L’ultima scena della Coppa Italia, l’altra sera all’Olimpico, è durata 7 minuti: quelli del recupero. Mica li hanno giocati i ventidue in campo, juventini o atalantini che fossero (più uno: l’arbitro), né la folla di giocatori, staff e arbitri che stanno (stanno?) nella zona designata e disegnata.

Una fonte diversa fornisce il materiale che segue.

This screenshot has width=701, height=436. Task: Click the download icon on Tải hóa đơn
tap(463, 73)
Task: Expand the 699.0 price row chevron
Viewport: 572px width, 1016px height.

Li ha giocati, impedendo così la disputa calcistica, Massimiliano Allegri, l’“Acciuga” livornese, il tecnico che sa di calcio e di cavalli.
Gli inglesi dicono “to play”, che vuol dire recitare o giocare, dipende dall’uso.

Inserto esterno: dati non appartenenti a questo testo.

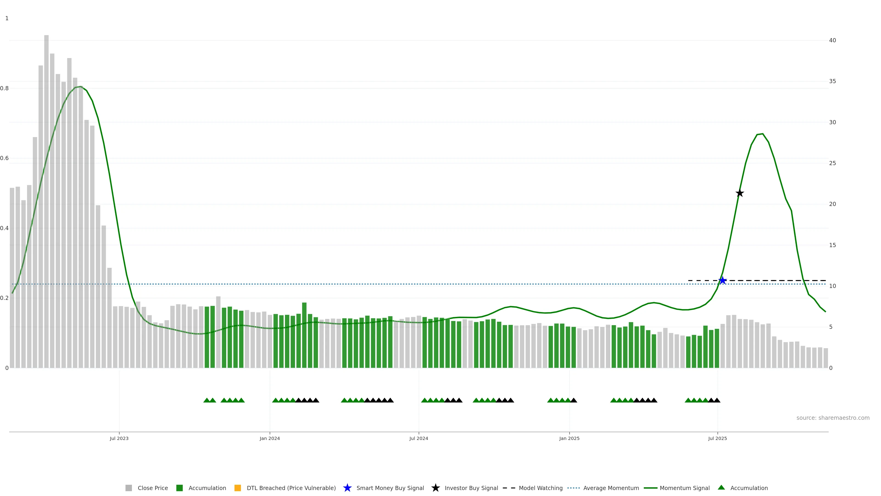Click the Jan 2024 axis label
Image resolution: width=881 pixels, height=496 pixels.
269,438
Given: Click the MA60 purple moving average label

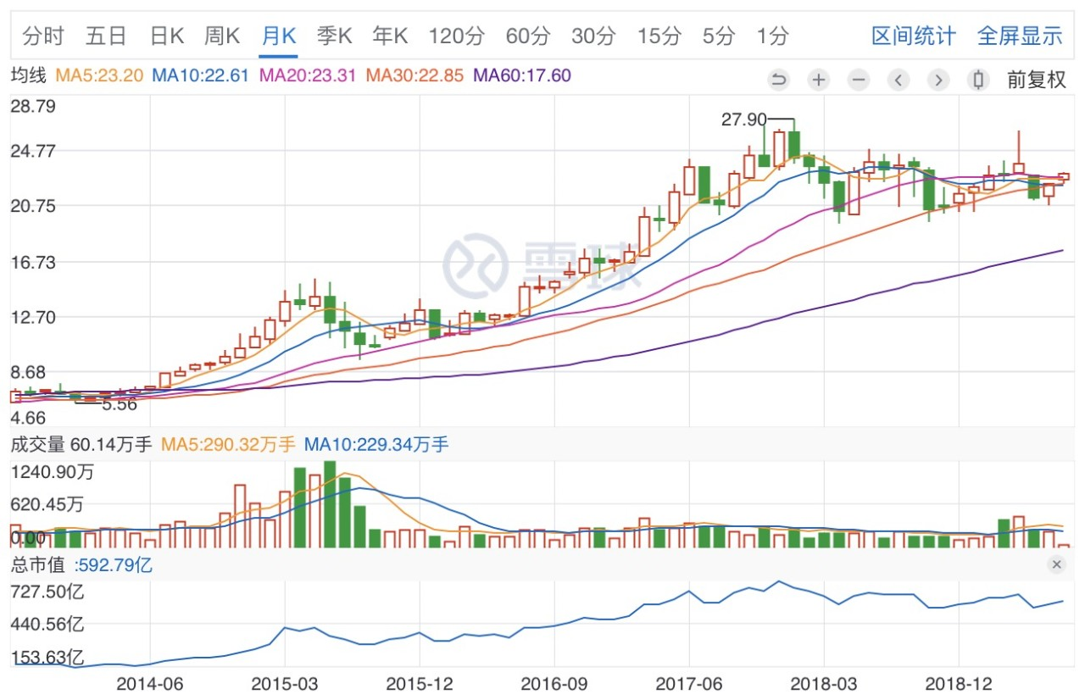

Di certo mai sapremo quale delle due fu l’intenzione del Signor Max: se quella di portare a casa la quinta sua Coppa, nel “bisognava far casino” che ha ammesso poi, oppure semplicemente di lasciar esplodere il tappo (non era champagne) che aveva compresso in tutti questi mesi il suo sentire, quell’hashtag sempre di tendenza che era “Allegri out” e le critiche, fondate o meno, a mezzo stampa o per odio social, che lo hanno accompagnato in questa stagione.

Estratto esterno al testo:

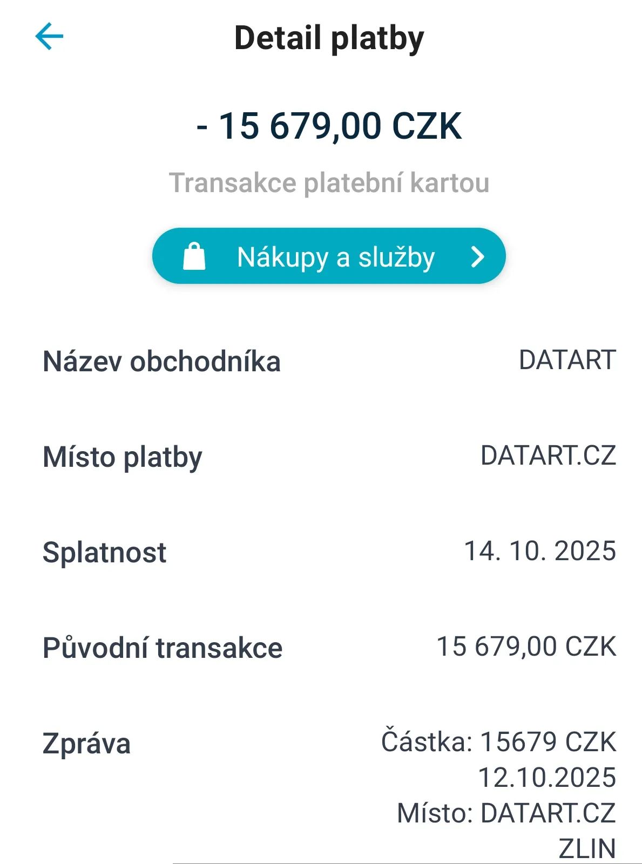
Task: Expand category using the right chevron
Action: click(x=477, y=257)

Quale delle due fosse la ragione fondante di quel togliersi la giacca e la cravatta e sbottonarsi la camicia come fosse un concorrente di “Ballando con le stelle”, e chiamare il designatore arbitrale (chiamare?), scacciare i dirigenti freschi di Juve, attendere al varco dell'androne qualche giornalista poco gradito, certamente sta il fatto che per un professionista del suo valore e del suo stipendio è per qualcuno comprensibile nella motivazione ma per tutti assolutamente ingiustificabile nel comportamento, a parte la baggianata dello stile Juve.
Ah, la serenità di Ancelotti! La signorilità di Ranieri! Poi ci fu anche la corsa di Mazzone (“la mamma e Roma non si toccano” egli disse), ci furono le manette di Mourinho.